Programmer wanted for a silicon valley telepresence company eliminating geographic distance. Must relocate to San Francisco.
— Bradford (@JeevesSF) February 2, 2017
There are certain silly exogenous reasons for this (ex. VCs typically want their investments nearby), but I think it really comes down to internal factors, like inertia (most companies start among local networks), ego (founders and executives like big offices), and various beliefs about “collaboration.”
This supposed inability for distributed teams to adequately collaborate in particular is usually put forth as the reason for eschewing them. Strangely, this seems to mainly come up at legacy companies in cost-cutting mode who aren’t known for impressive innovation in the first place, like Yahoo, IBM, and Bank of America. But I think it also reflects a basic disconnect between what most executives think they do, versus what actually happens on their teams.
Most companies, even the best tech companies, are not engaged in constant “eureka” moments day-in, day-out. We’re not all sitting around at whiteboards together having ah-ha moments. The large majority of our work, particularly in software development, is far more mundane: as they say, it’s 1% inspiration, 99% perspiration. In product, just as an example, our day-to-day job consists of evaluating use cases, writing and prioritizing stories, managing a backlog and constant communication with multiple other teams (like engineering, marketing and sales, not to mention customers). Deep collaboration is a part of what we do, but a small one that sometimes becomes the genesis for most of our other “real work.”

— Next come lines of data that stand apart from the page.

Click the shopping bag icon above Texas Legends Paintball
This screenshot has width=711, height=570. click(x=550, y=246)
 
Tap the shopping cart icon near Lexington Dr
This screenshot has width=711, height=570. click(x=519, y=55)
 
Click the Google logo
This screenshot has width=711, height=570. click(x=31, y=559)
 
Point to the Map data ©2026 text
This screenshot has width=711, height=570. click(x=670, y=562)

This actually makes relying on online collaborative tools more of a necessity in the modern workplace, and co-location less so. Go into nearly any high-productivity office today, and you’ll see rows of people communicating across the company over email, messaging, Slack and the like, noise-canceling headphones firmly clasped on their heads. Particularly in a big city, many of these people might have commuted over an hour and still pay exorbitant housing costs to do this. If that sounds like madness, perhaps it is.

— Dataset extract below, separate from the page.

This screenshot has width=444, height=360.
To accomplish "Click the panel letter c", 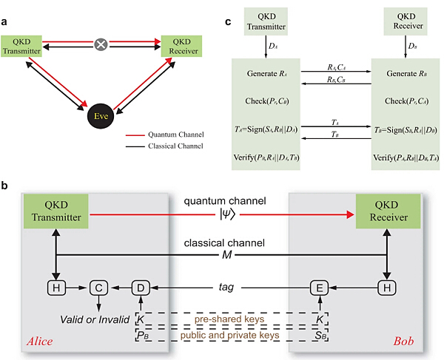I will (228, 20).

If you think that intense collaboration over distance is impossible, then you’re also probably not a gamer. Nor am I, honestly, but I’ve had enough exposure to see that the gaming community has figured out deep collaboration in a way that most workplaces still struggle with. If you’ve never watched an elite Call of Duty clan stage a raid on a rival, you’re missing out on seeing a strategy meticulously planned and executed. (I would link to some video on this, but I couldn’t find one that’s family-friendly.) Or consider EVE, the gigantic MMORPG that tens of thousands of people around the world basically structure their lives around, using intricate spreadsheets, forums, Slack channels, huge email lists and teleconferences to plan. (It’s truly a remarkable subculture unto itself.) Dismissing these as merely games utterly misses the point, because these communities are demonstrating a level of distributed “collaboration” that even elite tech firms can learn from.

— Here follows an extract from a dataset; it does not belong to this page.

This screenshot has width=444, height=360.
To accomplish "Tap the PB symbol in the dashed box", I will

The companies of the future who can harness the energy, talents and skills of people the world over, and not just those within a 90-minute commutable distance, are going to win in a marketplace fueled by human capital. The tools we’ve developed to make this easier – phones, Webex, Slack, etc. – are great, but we still have further to go. I think these are fundamentally transformative technologies that hold great promise for the future of work. I look forward to seeing the working models of the future they make possible.